All the while her hand made instrumental movements towards his belt line, going by memory to where he had stashed her gun.
 
“Easy with the goods!” Drifter exclaimed, his amused tone belying the swiftness that his free hand came up to attempt to wrap at her inquisitive wrist. Laxidasical he might be, stupid he was not. Not when she already proved to be a feral little Pitten with claws.

He spent a lifetime trying to prove that he could keep up with his sisters, training with his father and uncle to get him where he was at now. Not to mention his time in the covenant running missions against the Sith— or the last two years fighting with the Alliance before it fell.

Or more aptly, when that First Order space station blew up and Drifter gave up an arm, his sanity, and the life of his uncle to save what lives he could. The end result was almost half a year in a coma with his parents and sisters worried half to death.

He was happy to play games; not so thrilled about getting a blaster pointed at him again by an ungrateful alliance die harder with a chip on her shoulder the size of Esme’s blonde head.

The hunter drew that reflective visor close to Rhea, close enough to see that scowling expression she wore. What came next lacked the typical humor he’d shown her before. In its stead that mechanized drone turned terse.

Make no mistake- I’ll help you. But you have to be honest with me. I don’t want to end up hurting anyone I don’t need to.”

As if he couldn’t be any more direct...

“ You can barely function without eating and you can’t do this alone. You think breaking into a secure facility is a piece of cake? Hate to break it to you, but it takes more than a haphazard plan and a getaway speeder. So— play the game, answer the question. I’ll do so in turn.”

That helm gave a cock to the right.

“So, what is the plan?”
 

Rhea

Guest
Her gaze tightened for a moment, the muscles in her wrists straining in protest against the grip. She Wasn’t used to being caught out. One upped. Restrained. She never thought herself invincible, but he seemed to read her movements like a book.

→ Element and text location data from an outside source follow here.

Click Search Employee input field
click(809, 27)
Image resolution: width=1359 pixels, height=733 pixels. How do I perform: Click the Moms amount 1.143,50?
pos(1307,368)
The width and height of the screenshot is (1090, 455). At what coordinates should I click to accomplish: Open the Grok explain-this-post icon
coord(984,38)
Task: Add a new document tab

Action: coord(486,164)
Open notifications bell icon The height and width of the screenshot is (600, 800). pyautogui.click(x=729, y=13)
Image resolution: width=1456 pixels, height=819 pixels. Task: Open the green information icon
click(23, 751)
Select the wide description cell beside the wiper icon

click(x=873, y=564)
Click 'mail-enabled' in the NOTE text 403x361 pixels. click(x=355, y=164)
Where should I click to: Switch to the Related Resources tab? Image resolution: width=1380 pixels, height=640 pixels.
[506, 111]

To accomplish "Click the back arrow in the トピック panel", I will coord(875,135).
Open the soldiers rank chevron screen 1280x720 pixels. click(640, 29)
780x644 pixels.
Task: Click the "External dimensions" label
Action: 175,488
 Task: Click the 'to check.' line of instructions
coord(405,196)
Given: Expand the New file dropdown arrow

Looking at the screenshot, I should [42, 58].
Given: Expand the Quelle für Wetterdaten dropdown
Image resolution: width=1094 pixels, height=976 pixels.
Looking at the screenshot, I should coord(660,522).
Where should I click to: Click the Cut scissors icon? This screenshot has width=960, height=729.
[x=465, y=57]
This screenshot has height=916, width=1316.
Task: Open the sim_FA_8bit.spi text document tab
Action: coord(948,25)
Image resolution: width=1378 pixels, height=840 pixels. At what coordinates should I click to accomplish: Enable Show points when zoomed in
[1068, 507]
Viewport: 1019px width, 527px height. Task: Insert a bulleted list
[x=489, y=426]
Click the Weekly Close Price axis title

His words cut deep, the reminder of her situation bringing out a wash of heat over her cheeks. Her mouth opened, about to give a sharp retort about not needing his help. But that wasn’t true.

That wasn’t true and she wasn’t too proud not to admit it. Accepting it was a harder matter, but at least she wasn’t so blinded by emotions she couldn’t see truth when it was before her.

She was left reeling as he redirected things back to the mission at hand. She took a deep breath before begrudgingly answering.

“A corusca gem,” she gritted, returning her hands back to her person. “Stolen from one warlord by another. I get it back, I earn back part of my ship. I don’t, I’m stuck here. ...And perhaps they break a kneecap,” she grumbled, hoping he’d sober up to this.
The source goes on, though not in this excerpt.